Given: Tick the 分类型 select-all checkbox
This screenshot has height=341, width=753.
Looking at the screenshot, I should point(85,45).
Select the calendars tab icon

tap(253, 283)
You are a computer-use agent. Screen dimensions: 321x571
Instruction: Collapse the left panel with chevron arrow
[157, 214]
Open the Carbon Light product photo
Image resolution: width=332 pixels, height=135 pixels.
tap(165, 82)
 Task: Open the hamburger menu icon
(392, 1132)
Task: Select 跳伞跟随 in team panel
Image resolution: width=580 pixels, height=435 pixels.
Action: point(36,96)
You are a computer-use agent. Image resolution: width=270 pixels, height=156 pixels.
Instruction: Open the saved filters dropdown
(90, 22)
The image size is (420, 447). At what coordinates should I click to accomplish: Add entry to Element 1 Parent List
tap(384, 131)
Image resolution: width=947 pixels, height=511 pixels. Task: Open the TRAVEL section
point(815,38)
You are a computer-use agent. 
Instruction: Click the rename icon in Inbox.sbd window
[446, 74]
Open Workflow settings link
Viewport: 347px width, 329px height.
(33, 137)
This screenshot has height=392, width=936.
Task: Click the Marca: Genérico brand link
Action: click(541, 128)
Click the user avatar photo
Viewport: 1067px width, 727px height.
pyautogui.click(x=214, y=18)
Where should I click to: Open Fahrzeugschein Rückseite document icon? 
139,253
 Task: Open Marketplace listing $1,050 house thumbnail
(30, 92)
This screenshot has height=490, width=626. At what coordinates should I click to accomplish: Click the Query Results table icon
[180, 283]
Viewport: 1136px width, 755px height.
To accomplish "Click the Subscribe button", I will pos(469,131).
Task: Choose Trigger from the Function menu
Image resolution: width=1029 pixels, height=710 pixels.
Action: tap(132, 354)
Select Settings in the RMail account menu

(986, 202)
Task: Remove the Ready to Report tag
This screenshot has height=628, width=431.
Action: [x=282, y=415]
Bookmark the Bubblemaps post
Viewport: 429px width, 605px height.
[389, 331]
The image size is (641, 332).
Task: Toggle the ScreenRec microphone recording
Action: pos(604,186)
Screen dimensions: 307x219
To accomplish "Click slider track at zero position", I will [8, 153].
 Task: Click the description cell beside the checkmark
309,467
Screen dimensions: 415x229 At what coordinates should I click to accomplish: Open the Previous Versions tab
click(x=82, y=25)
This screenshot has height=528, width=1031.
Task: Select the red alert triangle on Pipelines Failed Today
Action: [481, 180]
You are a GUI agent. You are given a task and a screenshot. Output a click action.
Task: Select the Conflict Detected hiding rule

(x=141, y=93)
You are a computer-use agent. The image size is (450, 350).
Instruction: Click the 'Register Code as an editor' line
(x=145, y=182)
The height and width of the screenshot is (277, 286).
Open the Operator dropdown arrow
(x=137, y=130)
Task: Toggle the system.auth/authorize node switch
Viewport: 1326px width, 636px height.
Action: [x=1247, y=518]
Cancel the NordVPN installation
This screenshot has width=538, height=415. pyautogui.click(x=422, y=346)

● ● ● ● ●

▶ **The problem**
Give every entry back unchanged. Leave none out.

▶ **Output for this task**
Given: Tick the 分类型 select-all checkbox
This screenshot has height=341, width=753.
Looking at the screenshot, I should point(85,45).
Select the calendars tab icon

tap(253, 283)
You are a computer-use agent. Screen dimensions: 321x571
Instruction: Collapse the left panel with chevron arrow
[157, 214]
Open the Carbon Light product photo
Image resolution: width=332 pixels, height=135 pixels.
tap(165, 82)
 Task: Open the hamburger menu icon
(392, 1132)
Task: Select 跳伞跟随 in team panel
Image resolution: width=580 pixels, height=435 pixels.
Action: point(36,96)
You are a computer-use agent. Image resolution: width=270 pixels, height=156 pixels.
Instruction: Open the saved filters dropdown
(90, 22)
The image size is (420, 447). At what coordinates should I click to accomplish: Add entry to Element 1 Parent List
tap(384, 131)
Image resolution: width=947 pixels, height=511 pixels. Task: Open the TRAVEL section
point(815,38)
You are a computer-use agent. 
Instruction: Click the rename icon in Inbox.sbd window
[446, 74]
Open Workflow settings link
Viewport: 347px width, 329px height.
(33, 137)
This screenshot has height=392, width=936.
Task: Click the Marca: Genérico brand link
Action: click(541, 128)
Click the user avatar photo
Viewport: 1067px width, 727px height.
pyautogui.click(x=214, y=18)
Where should I click to: Open Fahrzeugschein Rückseite document icon? 
139,253
 Task: Open Marketplace listing $1,050 house thumbnail
(30, 92)
This screenshot has height=490, width=626. At what coordinates should I click to accomplish: Click the Query Results table icon
[180, 283]
Viewport: 1136px width, 755px height.
To accomplish "Click the Subscribe button", I will pos(469,131).
Task: Choose Trigger from the Function menu
Image resolution: width=1029 pixels, height=710 pixels.
Action: tap(132, 354)
Select Settings in the RMail account menu

(986, 202)
Task: Remove the Ready to Report tag
This screenshot has height=628, width=431.
Action: [x=282, y=415]
Bookmark the Bubblemaps post
Viewport: 429px width, 605px height.
[389, 331]
The image size is (641, 332).
Task: Toggle the ScreenRec microphone recording
Action: pos(604,186)
Screen dimensions: 307x219
To accomplish "Click slider track at zero position", I will [8, 153].
 Task: Click the description cell beside the checkmark
309,467
Screen dimensions: 415x229 At what coordinates should I click to accomplish: Open the Previous Versions tab
click(x=82, y=25)
This screenshot has height=528, width=1031.
Task: Select the red alert triangle on Pipelines Failed Today
Action: [481, 180]
You are a GUI agent. You are given a task and a screenshot. Output a click action.
Task: Select the Conflict Detected hiding rule

(x=141, y=93)
You are a computer-use agent. The image size is (450, 350).
Instruction: Click the 'Register Code as an editor' line
(x=145, y=182)
The height and width of the screenshot is (277, 286).
Open the Operator dropdown arrow
(x=137, y=130)
Task: Toggle the system.auth/authorize node switch
Viewport: 1326px width, 636px height.
Action: [x=1247, y=518]
Cancel the NordVPN installation
This screenshot has width=538, height=415. pyautogui.click(x=422, y=346)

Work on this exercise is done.